= Beginning of Section =

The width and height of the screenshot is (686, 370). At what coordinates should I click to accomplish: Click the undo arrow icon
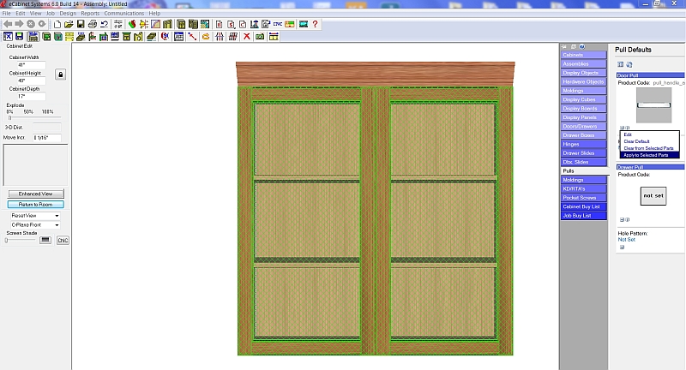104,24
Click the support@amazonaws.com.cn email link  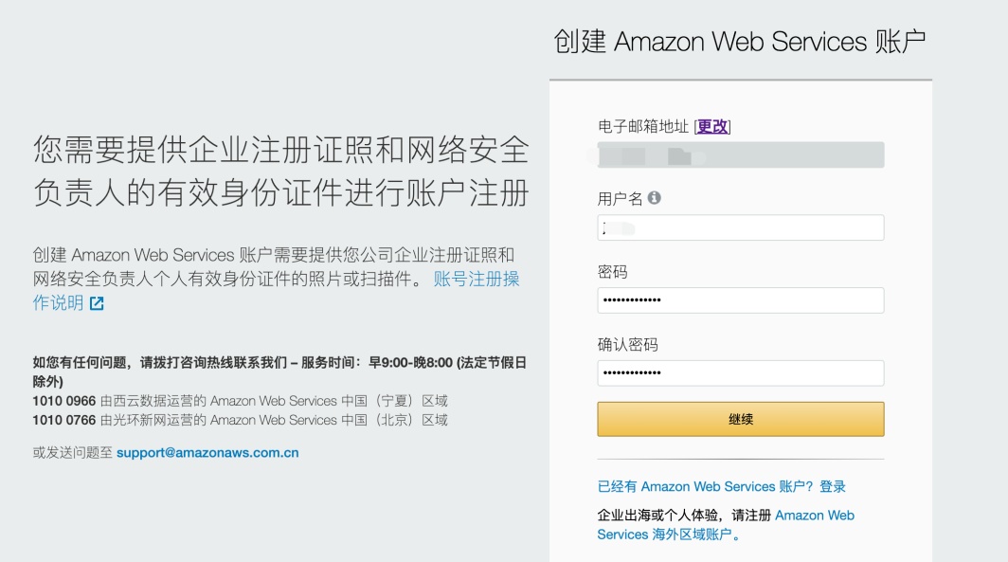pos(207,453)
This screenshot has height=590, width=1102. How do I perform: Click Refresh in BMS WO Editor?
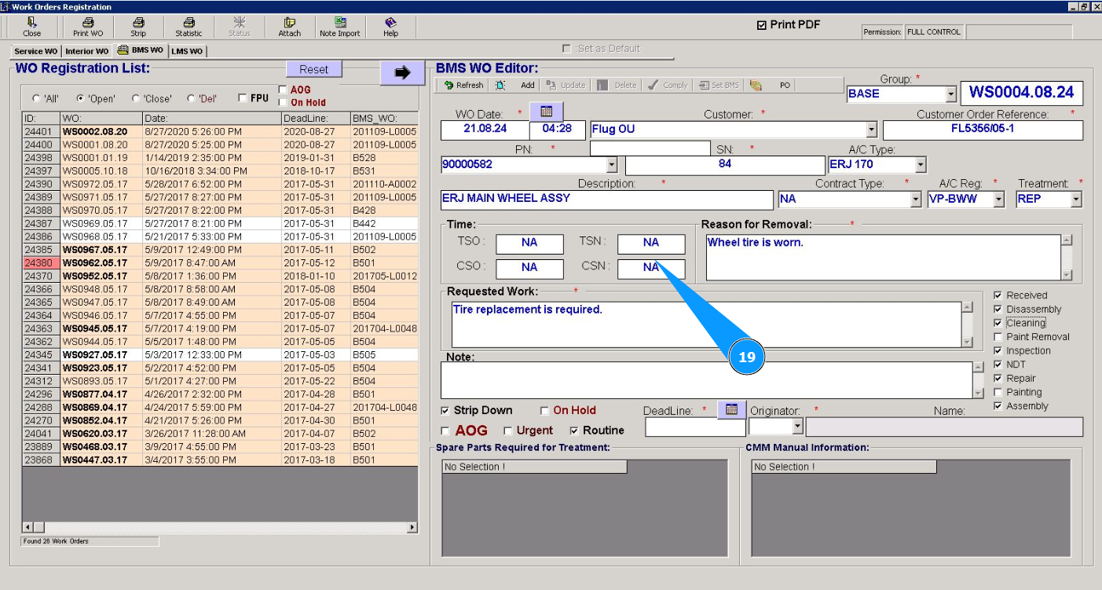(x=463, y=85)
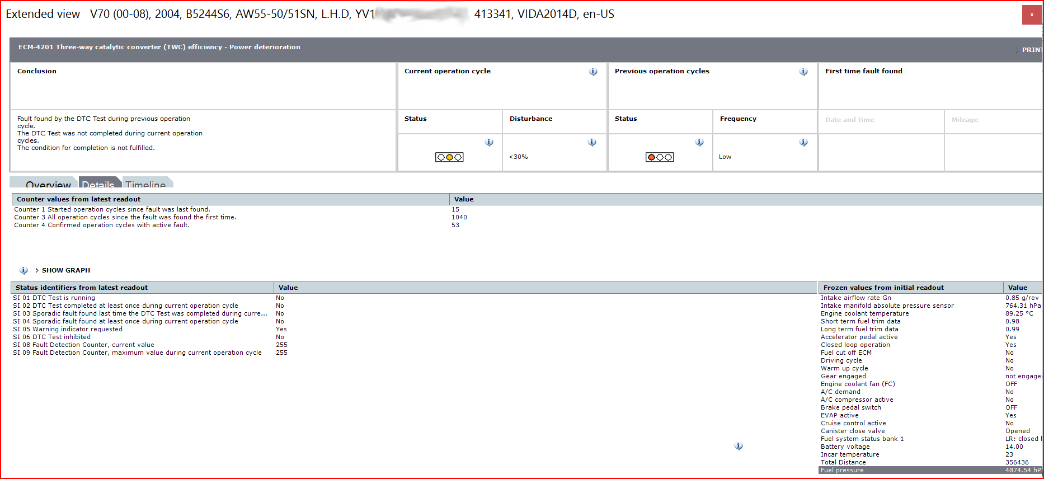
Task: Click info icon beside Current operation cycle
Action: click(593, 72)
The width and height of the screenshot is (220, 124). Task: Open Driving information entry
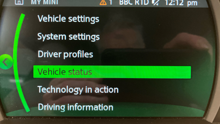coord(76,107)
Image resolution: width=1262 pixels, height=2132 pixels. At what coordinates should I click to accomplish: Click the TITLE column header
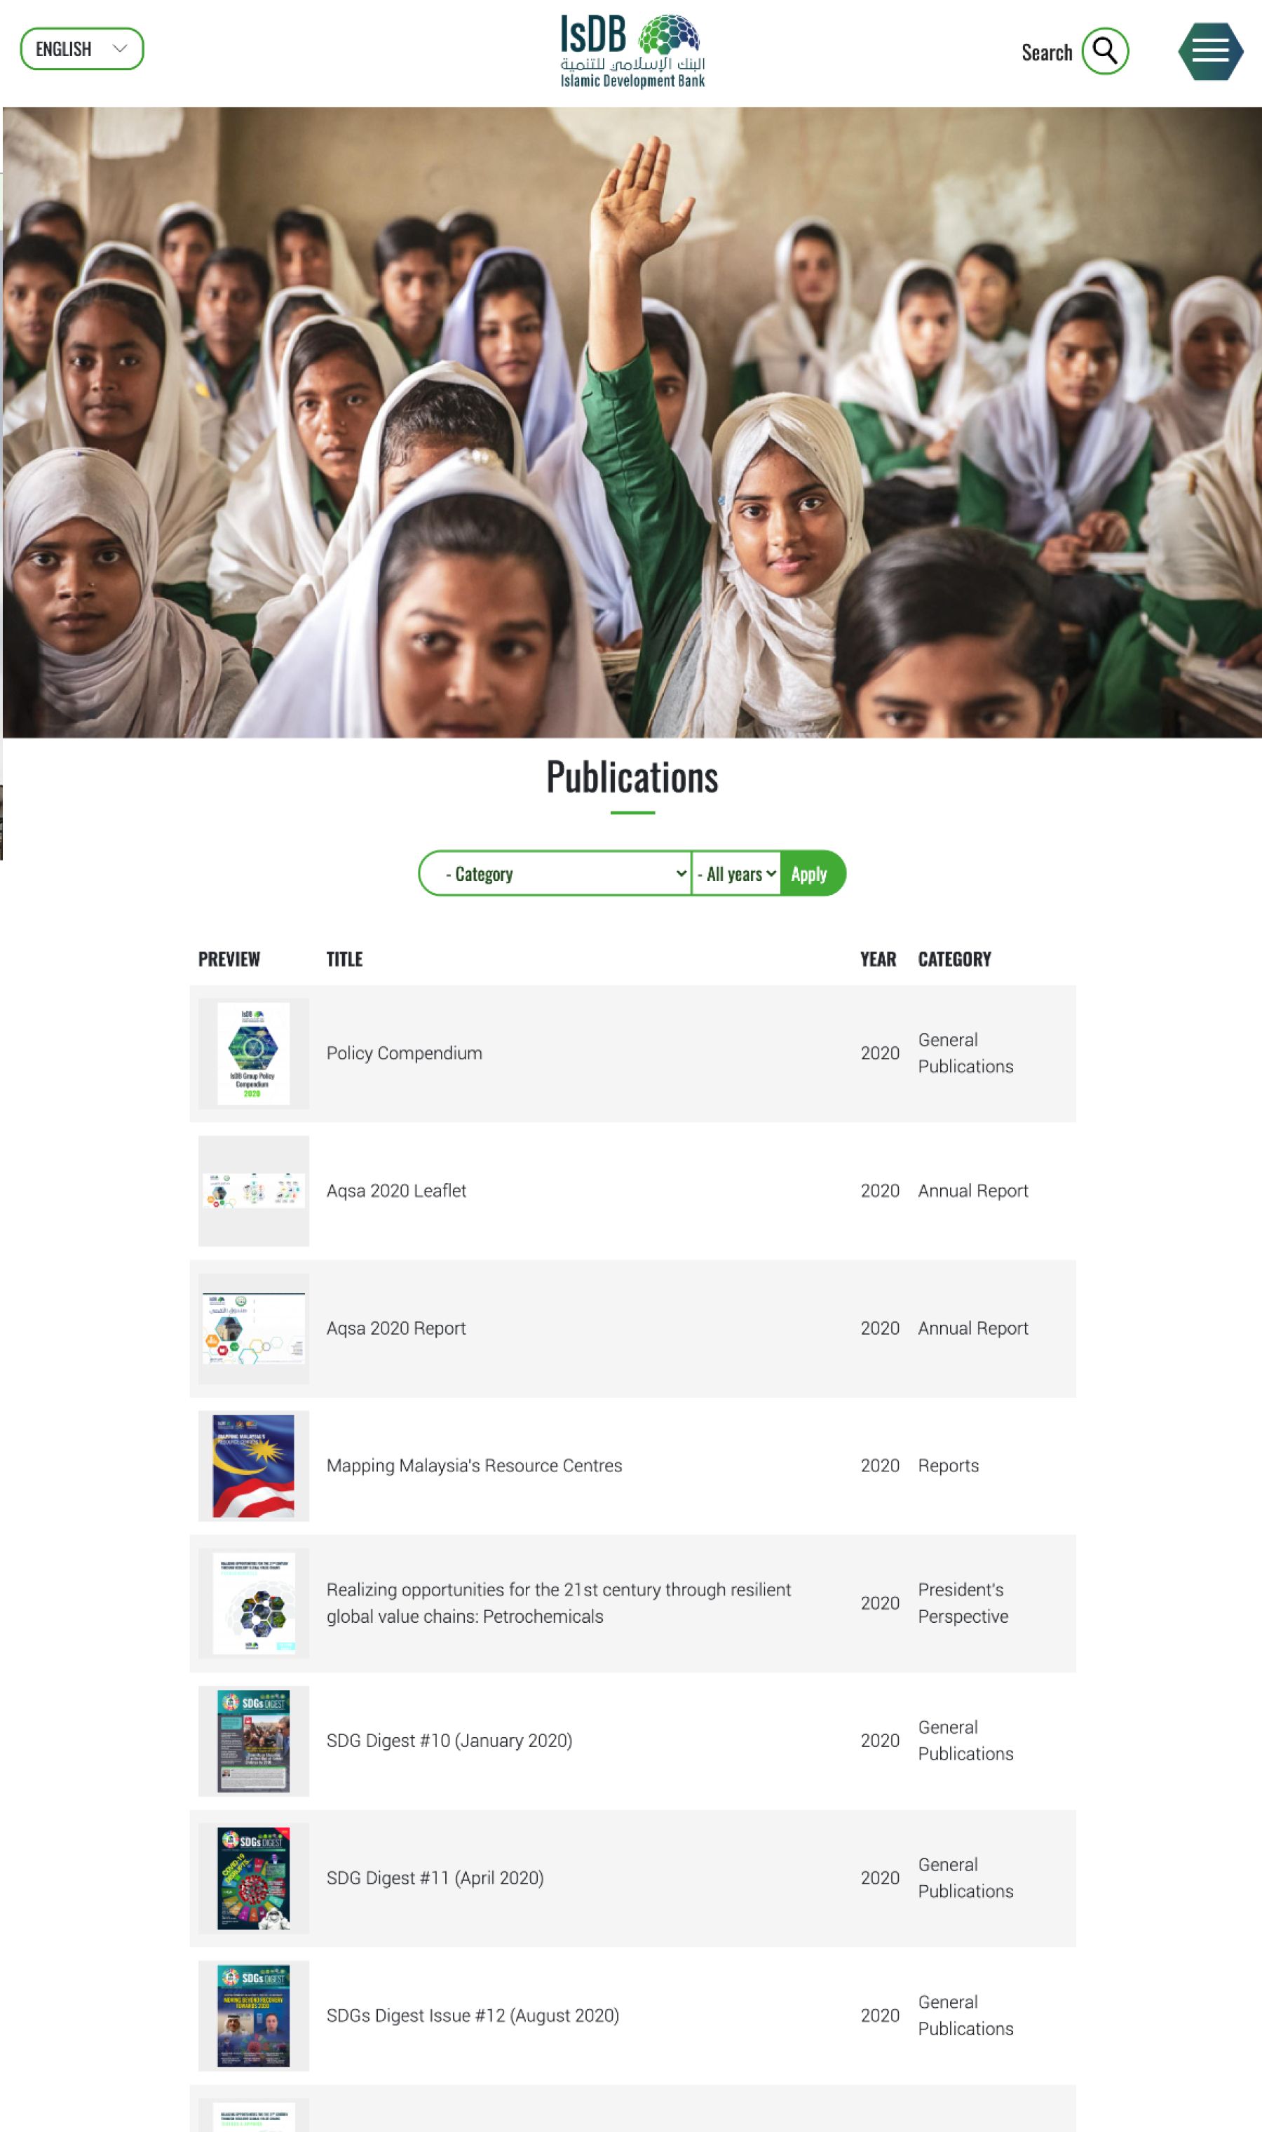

= End of Section =

Your goal: All that is needed here is the run of lines from the one containing "This screenshot has" through the end of the material above, reproduced exactly and without pictures.

Exercise response:
This screenshot has height=590, width=1102. How do I perform: Click Refresh in BMS WO Editor?
(x=463, y=85)
Task: Click info icon beside Current operation cycle
Action: click(593, 72)
The width and height of the screenshot is (220, 124). Task: Open Driving information entry
coord(76,107)
Image resolution: width=1262 pixels, height=2132 pixels. At what coordinates should I click to accomplish: Click the TITLE column header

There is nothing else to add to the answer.